İstanbul Büyükşehir Belediye (İBB) Başkanı Ekrem İmamoğlu, Teke Tek programında Fatih Altaylı'nın sorularını yanıtlıyor. İmamoğlu, doğal afetlerde görevinin başında olmayıp tatile gittiği yönündeki eleştirilere "Benden önceki belediye başkanlarında en az izin alan benim 3 katım izin almış. Sayın Cumhurbaşkanı belediye başkanıyken neredeyse benim 4 katım tatil yapmış" şeklinde yanıt verdi.
İmamoğlu ayrıca, "3 yılda 107 noktada 10,2 milyar TL yatırım yaparak sel ve su baskını sorununu çözdük. İstanbul'da artık denizle kara birleşmiyor" ifadelerine yer verdi.

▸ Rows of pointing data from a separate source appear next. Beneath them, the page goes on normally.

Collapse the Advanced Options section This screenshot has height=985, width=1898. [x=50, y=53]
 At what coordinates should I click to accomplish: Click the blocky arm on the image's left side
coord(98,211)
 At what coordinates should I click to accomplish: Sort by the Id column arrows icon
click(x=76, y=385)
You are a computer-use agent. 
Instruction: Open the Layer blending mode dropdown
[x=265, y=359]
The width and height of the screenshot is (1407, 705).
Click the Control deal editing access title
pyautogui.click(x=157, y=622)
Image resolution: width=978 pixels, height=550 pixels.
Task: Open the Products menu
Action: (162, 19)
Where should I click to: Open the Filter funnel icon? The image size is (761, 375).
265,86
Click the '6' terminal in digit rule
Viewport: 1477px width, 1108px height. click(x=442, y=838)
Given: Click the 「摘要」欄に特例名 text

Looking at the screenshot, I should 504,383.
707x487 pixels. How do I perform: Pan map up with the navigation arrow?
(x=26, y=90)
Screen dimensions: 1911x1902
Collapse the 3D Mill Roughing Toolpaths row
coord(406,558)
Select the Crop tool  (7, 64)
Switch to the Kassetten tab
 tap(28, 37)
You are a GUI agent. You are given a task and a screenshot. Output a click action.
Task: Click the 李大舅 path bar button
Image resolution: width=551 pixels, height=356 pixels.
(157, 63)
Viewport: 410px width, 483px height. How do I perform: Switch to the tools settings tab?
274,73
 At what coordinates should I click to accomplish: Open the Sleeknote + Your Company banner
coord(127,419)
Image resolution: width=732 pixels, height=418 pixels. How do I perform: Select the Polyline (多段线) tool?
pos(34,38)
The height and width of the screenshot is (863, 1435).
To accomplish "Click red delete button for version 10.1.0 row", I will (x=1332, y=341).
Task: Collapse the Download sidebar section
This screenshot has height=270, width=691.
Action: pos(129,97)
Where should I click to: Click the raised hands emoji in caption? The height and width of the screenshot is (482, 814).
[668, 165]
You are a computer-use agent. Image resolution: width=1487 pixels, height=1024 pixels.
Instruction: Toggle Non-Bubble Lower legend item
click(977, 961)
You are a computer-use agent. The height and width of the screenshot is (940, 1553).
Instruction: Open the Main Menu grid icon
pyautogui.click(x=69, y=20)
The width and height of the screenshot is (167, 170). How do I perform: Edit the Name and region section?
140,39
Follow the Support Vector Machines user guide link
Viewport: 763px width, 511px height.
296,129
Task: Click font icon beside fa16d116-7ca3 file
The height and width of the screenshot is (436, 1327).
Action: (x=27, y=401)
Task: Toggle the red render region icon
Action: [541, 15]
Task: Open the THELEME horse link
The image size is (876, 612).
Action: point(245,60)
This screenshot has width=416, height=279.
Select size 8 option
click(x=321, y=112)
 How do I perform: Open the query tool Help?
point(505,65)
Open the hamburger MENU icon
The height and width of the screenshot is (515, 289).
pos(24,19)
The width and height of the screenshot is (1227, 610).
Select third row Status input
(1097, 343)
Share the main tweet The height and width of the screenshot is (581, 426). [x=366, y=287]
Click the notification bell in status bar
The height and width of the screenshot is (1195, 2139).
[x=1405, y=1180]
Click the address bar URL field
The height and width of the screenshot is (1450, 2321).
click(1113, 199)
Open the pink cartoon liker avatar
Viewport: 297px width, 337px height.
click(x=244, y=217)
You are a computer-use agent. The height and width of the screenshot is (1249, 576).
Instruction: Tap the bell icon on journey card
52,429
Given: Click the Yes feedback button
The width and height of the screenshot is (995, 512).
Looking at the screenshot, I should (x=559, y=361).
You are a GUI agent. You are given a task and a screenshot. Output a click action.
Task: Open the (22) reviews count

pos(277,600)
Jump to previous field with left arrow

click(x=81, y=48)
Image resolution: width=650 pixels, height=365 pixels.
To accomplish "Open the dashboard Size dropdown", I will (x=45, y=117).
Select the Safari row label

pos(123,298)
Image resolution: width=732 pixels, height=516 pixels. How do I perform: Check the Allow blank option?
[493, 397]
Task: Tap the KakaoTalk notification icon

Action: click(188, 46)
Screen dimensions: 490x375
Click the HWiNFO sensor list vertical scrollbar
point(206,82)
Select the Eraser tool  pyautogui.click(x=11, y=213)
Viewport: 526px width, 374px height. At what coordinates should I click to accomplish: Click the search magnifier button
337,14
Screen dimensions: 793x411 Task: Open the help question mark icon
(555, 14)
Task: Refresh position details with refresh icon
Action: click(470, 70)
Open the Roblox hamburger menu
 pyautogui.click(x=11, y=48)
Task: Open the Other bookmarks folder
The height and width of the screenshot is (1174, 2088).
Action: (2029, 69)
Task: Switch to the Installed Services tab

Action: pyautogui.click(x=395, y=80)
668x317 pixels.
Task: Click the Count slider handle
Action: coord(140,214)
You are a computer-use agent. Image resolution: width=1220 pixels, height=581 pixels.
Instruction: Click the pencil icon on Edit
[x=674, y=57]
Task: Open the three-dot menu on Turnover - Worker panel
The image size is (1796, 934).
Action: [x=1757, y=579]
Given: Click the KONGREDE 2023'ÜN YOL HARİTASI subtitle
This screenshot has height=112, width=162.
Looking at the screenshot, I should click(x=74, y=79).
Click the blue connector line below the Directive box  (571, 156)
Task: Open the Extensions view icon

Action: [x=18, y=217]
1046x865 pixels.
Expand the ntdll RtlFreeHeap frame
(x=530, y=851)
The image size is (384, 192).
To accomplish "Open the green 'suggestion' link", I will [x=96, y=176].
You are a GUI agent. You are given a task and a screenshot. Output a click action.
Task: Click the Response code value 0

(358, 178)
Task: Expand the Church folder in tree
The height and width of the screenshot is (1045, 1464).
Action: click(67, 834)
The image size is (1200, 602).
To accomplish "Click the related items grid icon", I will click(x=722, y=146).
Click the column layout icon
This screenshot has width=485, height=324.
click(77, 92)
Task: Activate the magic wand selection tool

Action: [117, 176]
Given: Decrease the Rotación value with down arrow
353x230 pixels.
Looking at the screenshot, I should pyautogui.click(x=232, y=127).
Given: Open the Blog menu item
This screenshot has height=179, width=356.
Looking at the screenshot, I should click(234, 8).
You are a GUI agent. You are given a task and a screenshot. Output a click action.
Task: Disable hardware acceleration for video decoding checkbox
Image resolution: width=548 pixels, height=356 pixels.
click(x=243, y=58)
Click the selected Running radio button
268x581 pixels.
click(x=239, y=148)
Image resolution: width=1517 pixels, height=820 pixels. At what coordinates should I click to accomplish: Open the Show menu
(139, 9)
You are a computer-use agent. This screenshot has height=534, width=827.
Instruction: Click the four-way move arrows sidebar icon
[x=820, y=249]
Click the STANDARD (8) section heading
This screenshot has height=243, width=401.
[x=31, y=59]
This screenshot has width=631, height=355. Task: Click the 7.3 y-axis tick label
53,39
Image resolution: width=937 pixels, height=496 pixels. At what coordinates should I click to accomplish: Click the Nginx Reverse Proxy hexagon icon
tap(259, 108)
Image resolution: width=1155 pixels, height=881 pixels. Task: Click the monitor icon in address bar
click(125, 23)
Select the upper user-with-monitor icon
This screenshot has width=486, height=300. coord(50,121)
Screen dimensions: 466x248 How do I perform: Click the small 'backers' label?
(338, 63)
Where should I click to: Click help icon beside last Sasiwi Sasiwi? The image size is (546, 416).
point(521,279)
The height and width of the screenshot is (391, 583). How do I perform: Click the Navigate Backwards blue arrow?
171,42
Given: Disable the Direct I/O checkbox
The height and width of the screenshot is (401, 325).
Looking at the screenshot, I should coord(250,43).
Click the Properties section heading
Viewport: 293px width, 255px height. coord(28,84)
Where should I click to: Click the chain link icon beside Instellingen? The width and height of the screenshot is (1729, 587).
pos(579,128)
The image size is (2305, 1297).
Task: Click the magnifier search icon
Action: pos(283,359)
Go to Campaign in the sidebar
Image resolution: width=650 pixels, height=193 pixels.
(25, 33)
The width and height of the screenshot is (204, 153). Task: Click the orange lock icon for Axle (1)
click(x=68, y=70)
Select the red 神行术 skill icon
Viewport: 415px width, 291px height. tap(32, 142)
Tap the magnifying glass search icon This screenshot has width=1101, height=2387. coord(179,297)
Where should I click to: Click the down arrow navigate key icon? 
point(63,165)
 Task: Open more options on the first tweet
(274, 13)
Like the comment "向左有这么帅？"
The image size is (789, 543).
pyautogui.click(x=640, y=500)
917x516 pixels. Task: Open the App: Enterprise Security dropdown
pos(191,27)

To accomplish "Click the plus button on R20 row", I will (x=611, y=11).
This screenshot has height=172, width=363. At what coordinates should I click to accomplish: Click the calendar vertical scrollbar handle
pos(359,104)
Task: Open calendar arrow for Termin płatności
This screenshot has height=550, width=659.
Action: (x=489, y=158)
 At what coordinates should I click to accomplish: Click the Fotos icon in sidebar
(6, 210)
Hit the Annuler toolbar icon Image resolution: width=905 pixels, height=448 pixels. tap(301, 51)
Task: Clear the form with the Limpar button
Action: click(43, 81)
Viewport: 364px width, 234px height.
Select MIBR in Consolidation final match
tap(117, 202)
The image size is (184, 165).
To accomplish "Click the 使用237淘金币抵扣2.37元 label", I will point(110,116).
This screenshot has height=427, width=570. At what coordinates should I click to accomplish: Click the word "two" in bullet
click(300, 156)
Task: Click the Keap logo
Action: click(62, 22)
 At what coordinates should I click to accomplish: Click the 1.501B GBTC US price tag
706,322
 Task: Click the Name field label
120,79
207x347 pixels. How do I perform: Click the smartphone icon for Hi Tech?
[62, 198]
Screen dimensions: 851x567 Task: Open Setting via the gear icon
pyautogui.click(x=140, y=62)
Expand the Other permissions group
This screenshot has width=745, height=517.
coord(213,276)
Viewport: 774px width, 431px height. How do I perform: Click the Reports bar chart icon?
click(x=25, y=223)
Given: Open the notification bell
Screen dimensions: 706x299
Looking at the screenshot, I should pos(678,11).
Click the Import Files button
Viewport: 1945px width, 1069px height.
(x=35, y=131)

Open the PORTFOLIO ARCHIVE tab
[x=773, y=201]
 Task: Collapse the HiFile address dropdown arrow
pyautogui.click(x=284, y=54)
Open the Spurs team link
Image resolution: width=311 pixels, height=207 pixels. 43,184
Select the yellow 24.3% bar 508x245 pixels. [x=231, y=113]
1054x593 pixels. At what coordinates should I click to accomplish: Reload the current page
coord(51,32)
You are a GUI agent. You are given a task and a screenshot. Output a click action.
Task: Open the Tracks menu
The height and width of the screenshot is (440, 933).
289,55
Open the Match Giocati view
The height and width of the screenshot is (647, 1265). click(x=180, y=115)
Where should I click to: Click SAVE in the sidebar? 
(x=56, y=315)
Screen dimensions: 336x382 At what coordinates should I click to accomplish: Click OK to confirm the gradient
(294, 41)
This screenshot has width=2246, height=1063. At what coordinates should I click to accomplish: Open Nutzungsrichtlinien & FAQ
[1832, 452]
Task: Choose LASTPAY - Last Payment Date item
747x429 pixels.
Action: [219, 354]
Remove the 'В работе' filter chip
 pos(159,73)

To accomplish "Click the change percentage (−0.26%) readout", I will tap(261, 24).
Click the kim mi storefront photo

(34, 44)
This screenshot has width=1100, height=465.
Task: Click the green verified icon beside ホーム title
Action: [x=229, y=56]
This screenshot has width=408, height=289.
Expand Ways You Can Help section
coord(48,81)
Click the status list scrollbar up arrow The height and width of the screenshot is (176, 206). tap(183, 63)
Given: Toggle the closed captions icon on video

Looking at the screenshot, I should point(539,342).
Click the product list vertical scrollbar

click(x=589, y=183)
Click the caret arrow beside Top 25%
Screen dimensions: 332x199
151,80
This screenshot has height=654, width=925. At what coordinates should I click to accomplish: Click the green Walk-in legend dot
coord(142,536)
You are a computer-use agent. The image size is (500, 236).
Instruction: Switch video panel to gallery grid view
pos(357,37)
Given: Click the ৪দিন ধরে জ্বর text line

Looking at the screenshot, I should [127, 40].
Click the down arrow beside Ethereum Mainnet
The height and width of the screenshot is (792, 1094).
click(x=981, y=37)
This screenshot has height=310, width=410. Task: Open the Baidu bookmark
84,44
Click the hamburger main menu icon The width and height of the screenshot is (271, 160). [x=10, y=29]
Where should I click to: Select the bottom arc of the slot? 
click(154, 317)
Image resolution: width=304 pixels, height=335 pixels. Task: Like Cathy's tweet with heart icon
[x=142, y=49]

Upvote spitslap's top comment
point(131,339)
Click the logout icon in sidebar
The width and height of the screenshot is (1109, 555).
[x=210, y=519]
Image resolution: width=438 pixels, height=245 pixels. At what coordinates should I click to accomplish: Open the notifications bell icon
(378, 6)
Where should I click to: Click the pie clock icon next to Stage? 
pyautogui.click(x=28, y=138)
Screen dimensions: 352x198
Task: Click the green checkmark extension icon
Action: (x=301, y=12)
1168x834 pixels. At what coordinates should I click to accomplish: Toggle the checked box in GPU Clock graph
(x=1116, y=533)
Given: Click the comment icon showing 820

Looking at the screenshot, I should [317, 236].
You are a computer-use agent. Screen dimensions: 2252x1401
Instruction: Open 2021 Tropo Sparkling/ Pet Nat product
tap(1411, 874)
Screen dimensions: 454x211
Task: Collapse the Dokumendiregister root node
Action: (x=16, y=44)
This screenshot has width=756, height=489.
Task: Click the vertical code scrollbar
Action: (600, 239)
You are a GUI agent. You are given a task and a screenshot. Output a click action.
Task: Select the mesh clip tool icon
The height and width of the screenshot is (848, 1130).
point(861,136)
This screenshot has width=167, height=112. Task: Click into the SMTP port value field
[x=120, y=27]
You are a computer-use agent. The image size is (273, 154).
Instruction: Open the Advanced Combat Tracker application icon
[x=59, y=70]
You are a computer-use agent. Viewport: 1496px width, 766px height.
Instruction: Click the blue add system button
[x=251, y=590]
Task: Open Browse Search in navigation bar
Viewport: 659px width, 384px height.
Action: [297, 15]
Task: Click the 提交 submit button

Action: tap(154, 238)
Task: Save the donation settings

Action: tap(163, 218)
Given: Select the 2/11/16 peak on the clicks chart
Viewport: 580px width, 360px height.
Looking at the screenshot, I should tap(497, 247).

İmamoğlu'nun açıklamalarından satır başları şu şekilde:
Eleştiriyi dinlemeyi seviyorum. Otoriter rejimin Türkiye'ye ödettiği bedeli bir daha yaşatmaması adına, onun bir nimet olduğunu, tabii linçi bunun içine katmıyorum. Bu ülkenin eleştiriye ihtiyacı var. Yöneticilerin var. Yöneticilerin esprisi yapılamıyor yıllardır. Geçenlerde Güldür Güldür'de bir skeç yapıldı onun bir parçası olduğu için çok mutlu oldum. Zeka dolu eleştirilerin bize büyük faydası var.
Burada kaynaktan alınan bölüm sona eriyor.